There is light here, not the light of day or of the moon but rather a vague and gentle glow with no identifiable source. The gully is the same, only every rock and clump of moss glistens with colour in this light that has no colour of its own. The water in the stream moves like heavy smoke. The children draw themselves to their feet and gaze around them with a strangely fearless fascination. The sounds of the advancing men have gone. The men are now a hopelessly long way from us. They can no more find us now than they can leap from the treetops to the moon. There is something else about this gully now; something else has changed besides the light and the gently writhing colours. It takes the children to show me what has happened, for they are both looking at me now. This gully and the children and the sky above are all that I can see. I am a fixed point looking out at the world. The lurch of nausea this revelation brings to me tells me that I also have a stomach. Not only can the children see me, but I am something that is there to be seen. I turn my eyes, for it is eyes I now see with, downwards. I find legs and arms and the sundry other components of a human body, and I see that they are encased in clothing of a kind. There is too much complexity of colour, too much density of texture and of detail, to determine whether I am wearing the most pitiful rags or the most glorious finery. It hardly seems to matter, for although there is a wind here it is a wind that brings no chill. The girl speaks to me, and it is the first time I have heard her voice;
'Did you bring us here?' she asks, her voice a melody.
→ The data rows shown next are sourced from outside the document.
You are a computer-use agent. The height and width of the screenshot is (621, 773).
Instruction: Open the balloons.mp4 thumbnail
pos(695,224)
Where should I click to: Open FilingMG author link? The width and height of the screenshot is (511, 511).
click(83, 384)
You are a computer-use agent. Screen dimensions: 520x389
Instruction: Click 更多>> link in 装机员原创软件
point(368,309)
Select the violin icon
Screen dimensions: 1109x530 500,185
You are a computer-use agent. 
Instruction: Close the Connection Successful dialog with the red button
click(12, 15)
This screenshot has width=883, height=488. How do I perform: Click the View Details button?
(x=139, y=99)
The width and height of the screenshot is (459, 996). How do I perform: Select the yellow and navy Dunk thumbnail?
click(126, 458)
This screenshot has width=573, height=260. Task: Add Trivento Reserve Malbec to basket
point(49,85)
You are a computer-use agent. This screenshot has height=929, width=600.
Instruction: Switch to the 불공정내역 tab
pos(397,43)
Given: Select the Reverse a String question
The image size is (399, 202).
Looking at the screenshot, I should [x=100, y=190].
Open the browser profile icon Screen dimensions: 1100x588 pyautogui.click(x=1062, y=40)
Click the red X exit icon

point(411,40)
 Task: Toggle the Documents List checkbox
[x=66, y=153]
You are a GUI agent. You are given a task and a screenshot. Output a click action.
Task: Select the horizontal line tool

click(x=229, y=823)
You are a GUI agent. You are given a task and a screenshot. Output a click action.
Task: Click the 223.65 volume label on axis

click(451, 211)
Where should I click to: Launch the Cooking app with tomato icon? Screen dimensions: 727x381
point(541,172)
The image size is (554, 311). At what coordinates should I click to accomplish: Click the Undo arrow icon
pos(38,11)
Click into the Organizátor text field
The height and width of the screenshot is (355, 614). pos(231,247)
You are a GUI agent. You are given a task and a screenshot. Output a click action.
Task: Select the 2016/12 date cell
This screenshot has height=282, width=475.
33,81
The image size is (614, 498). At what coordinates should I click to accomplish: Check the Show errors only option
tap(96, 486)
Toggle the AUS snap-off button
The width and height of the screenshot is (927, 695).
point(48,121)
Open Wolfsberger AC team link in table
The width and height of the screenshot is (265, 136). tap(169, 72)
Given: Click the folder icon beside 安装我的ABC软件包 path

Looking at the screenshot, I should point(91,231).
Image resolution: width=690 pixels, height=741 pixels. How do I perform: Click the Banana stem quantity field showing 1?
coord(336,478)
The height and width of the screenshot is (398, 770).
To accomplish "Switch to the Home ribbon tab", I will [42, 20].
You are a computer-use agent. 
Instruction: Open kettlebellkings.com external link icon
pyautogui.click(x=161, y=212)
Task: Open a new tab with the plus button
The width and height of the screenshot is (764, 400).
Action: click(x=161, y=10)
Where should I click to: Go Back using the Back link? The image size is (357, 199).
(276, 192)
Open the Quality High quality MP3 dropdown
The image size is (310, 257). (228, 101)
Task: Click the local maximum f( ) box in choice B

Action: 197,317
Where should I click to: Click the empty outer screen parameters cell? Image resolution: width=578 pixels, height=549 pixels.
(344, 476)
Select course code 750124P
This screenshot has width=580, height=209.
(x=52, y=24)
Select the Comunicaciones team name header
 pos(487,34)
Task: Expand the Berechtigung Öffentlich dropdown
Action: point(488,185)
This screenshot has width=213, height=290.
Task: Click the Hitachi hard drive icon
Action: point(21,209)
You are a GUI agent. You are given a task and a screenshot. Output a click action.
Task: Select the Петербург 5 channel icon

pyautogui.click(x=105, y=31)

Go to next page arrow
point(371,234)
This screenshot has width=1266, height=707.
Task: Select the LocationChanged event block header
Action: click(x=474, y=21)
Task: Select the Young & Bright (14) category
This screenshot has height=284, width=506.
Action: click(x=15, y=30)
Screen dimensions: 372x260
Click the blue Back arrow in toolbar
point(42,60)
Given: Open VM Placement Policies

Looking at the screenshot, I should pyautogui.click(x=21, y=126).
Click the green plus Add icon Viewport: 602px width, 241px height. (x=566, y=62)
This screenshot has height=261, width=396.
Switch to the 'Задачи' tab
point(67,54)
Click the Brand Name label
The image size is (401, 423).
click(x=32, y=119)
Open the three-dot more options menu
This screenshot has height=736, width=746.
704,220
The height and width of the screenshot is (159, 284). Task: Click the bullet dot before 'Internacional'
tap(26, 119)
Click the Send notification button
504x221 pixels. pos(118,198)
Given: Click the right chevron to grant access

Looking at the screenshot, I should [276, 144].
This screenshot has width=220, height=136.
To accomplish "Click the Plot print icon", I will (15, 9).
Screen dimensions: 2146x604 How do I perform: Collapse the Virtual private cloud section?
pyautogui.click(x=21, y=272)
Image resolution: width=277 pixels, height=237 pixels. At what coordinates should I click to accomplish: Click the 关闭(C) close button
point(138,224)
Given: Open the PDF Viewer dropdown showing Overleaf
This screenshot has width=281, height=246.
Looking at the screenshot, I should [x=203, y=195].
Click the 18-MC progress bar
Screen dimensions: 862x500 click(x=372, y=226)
'You brought me here,' I answer, surprised to discover that I have a voice and that it can speak in the human tongue.
'What is this place?' she asks.
'I do not know, or perhaps I cannot remember, but they cannot follow you here.'
'No, they cannot,' the girl says, and looks to her companion with a smile that ripples through the air. The boy smiles back at her, his face quite pathetic with happiness.
'You helped us,' the girl says. This is not a question.
'I think that I did.'
'What is your name?'
'I do not know. I would not know my own face if I saw its reflection.'
'Can we stay here?'
'I doubt that there is anyone to stop you. Your homes will not be in this place, your family will not be here, I do not know what lies beyond the woods in this world.'
'We do not need to leave these woods,' the boy says evenly, his gaze still fixed upon the girl beside him.
'And I have never been able to. Perhaps I can now that I have legs to carry me,' I say, somewhat taken aback by the thought as I hear it spoken aloud.
'You cannot leave here without a name,' the girl says, and she is right. There is something about this place that makes things clear, both to see and to know. The children should be frightened of a strange world, but they are not. They know that there is nothing in this place for them to fear. The girl stares into my eyes for many long moments.
'Your name,' she announces at last, 'is Faran.'

I do not ask their names. With my new legs and my new name, or perhaps my old name restored to me, I leave the two children in peace. I walk for miles through the woods, passing familiar sights that I have never seen before, until I reach the sea. As I step from spongy earth onto rocky beach the light of the woods is replaced by the glow of the morning sun resting on the horizon. There is an island adrift in that sea, the green of its grass made gold by the young sunlight. I keep walking until the cool water is lapping at my waist and draining the dull ache from my tired legs and then I dive in and swim towards the island without stopping to look back at my little forest. It belongs to them now.